I wasn’t shocked to discover that a lot of the typographers featured have horrible handwriting. After all, house designers allegedly have bad livingrooms, and web designers frequently have blogs that aren’t quite put together yet. There’s something about being involved with something professionally that causes a person to give up on any application of the career in their personal life. Mind you, my own handwriting is chicken scratch, so I’m not much of one to talk.

However, after some tragic scuffles with legibility the article comes to Nikola Djurek‘s sample, which looks like something that was used to draft the Constitution. Handwriting of that quality makes me feel like my own attempt at imparting words to paper is a stillborn abomination that was tossed into a dumpster somewhere around the third grade.

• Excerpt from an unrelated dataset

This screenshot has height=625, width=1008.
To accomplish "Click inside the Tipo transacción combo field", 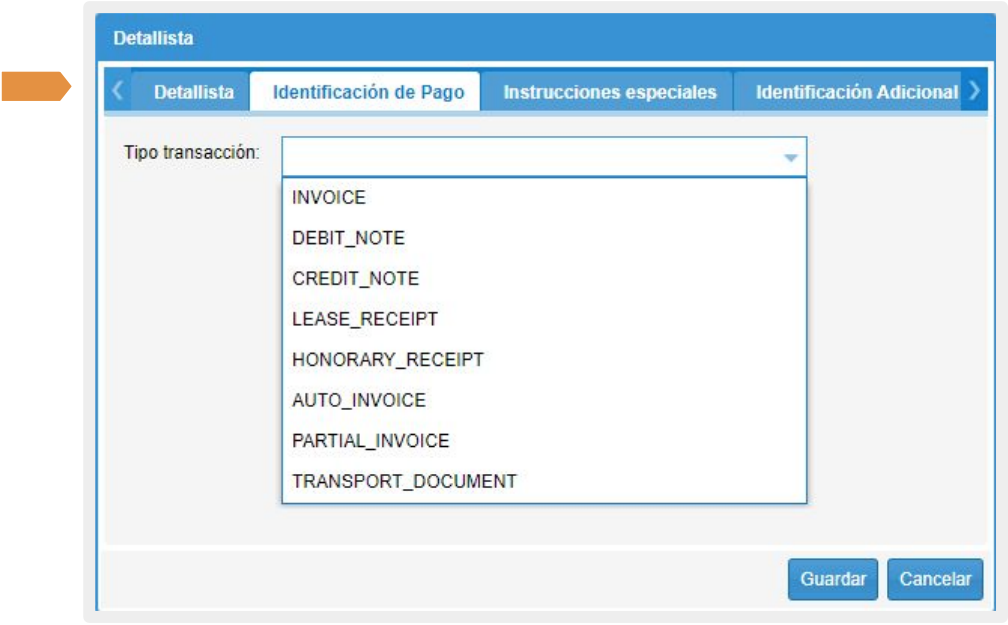I will click(x=530, y=157).
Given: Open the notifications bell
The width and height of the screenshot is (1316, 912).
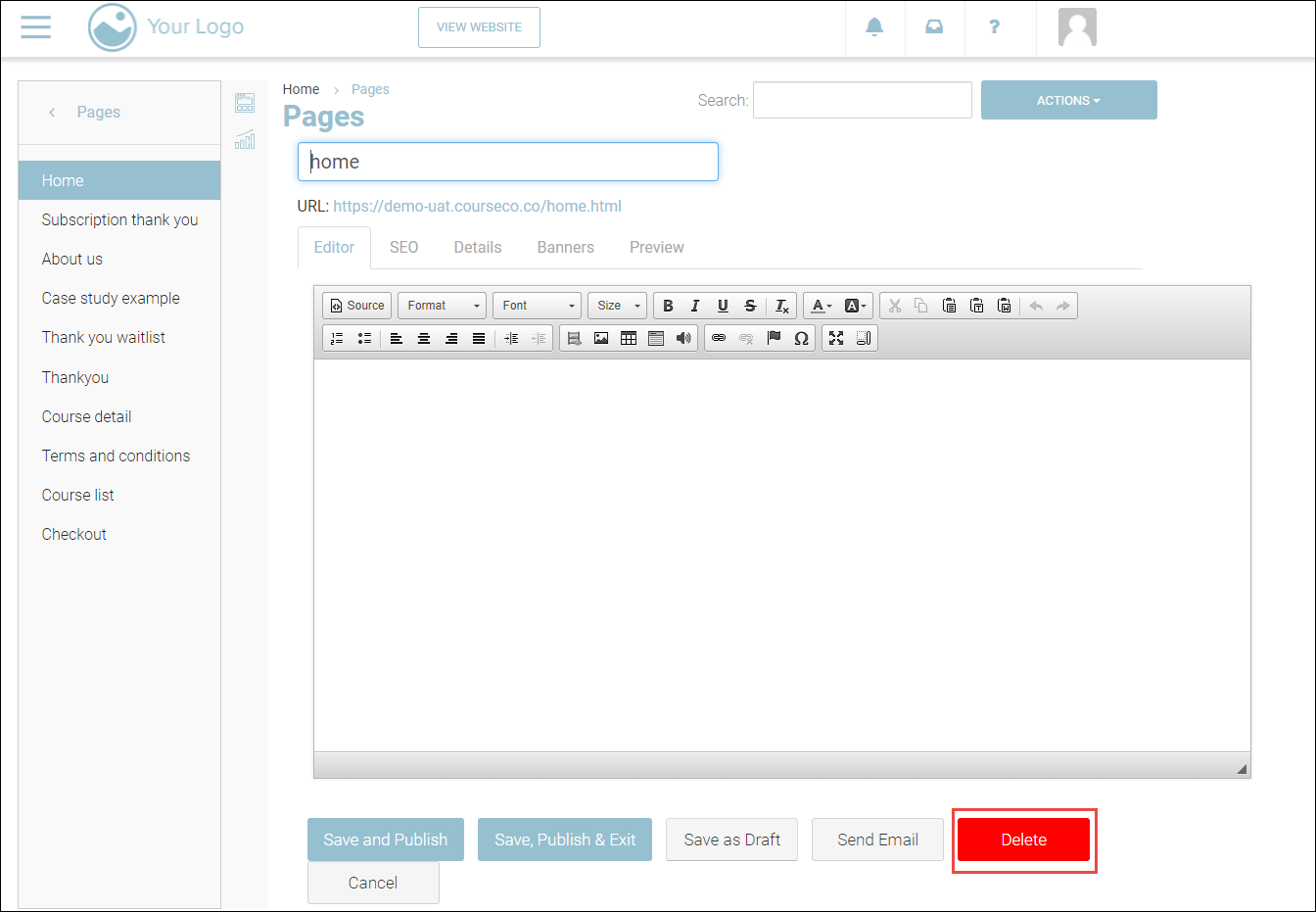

Actually, I’m pretty sure my handwriting was better in the third grade than it is now. I’d hit the high point of mastering cursive, and had yet to begin the downward slide in legibility that would coincide with my obsession with keyboards and the flickering glow of monitors.

I need to add an “elsewhere in the web” sidebar or section to this site, I think, for stuff like this. Hardly a novel concept, I’m sure. I’m sure there’s a WordPress plugin (or twelve) for that, considering the many blogs I’ve seen equipped with such. Does anyone have any suggestions? I guess I could stop being lazy and look for myself, actually.